現場から
3万人の命つなぎ 再発進
2026年4月24日
産婦人科が閉科 勤医協札幌病院
産婦人科が閉科 勤医協札幌病院
約3万人の出産に携わってきた勤医協札幌病院の産婦人科が、3月末で閉科しました。3月30日には病棟で閉科セレモニーが行われ、地域に果たしてきた役割の重みを改めて共有しました。
セレモニーで上映されたスライド「56年のあゆみ」では、新生児集中治療室(NICU)を守るために「新生児・未熟児医療を守る会」を立ち上げ、署名活動や国会請願を通じて助成制度や診療報酬の改善を実現してきた歴史や、入院助産制度を導入し安心して出産できる体制づくりに力を尽くしてきたとりくみを振り返りました。

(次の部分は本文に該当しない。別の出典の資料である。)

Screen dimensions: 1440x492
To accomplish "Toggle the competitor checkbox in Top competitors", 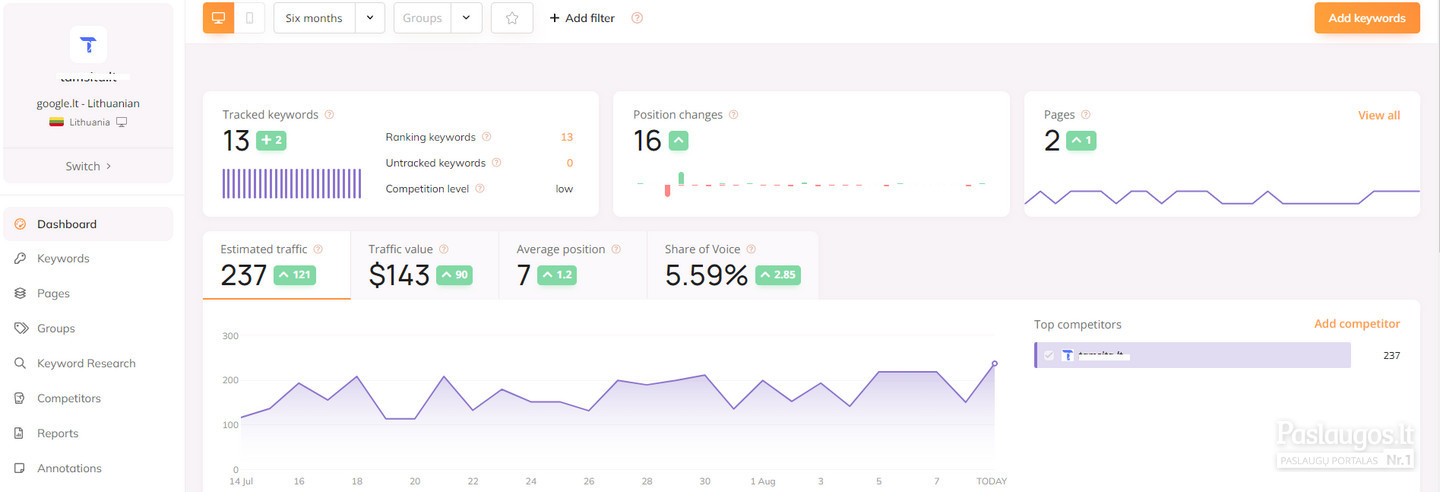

また、助産師や産婦人科医、麻酔科医、小児科医らにユニークな賞が贈られました。第二次ベビーブームを支えてきた中佐藤利一医師は、「中央病院に移っても自分らしくいてほしい」とエールを送りました。退職する五十川聡子師長は、さまざまな患者と向き合ってきた経験を語り、職場への感謝を述べました。中央病院から参加した西岡利泰医師は、「大切にしてきたものをこれからも引き継いでいきたい」とのべ、セレモニーを締めくくりました。